- _THE DATA_:

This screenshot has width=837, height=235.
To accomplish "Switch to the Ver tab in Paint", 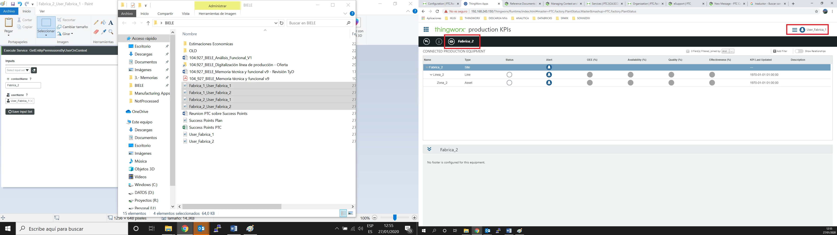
==
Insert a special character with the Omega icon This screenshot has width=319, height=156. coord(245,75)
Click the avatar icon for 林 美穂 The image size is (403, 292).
...
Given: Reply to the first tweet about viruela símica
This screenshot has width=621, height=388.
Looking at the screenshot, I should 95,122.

- _YOUR ASSIGNMENT_:
The answer is the lines above from the one with "This screenshot has width=837, height=235." to the one with "the Ver tab", set down exactly, with no pictures.

- _SOLUTION FOR THIS EXERCISE_:
This screenshot has width=837, height=235.
To accomplish "Switch to the Ver tab in Paint", 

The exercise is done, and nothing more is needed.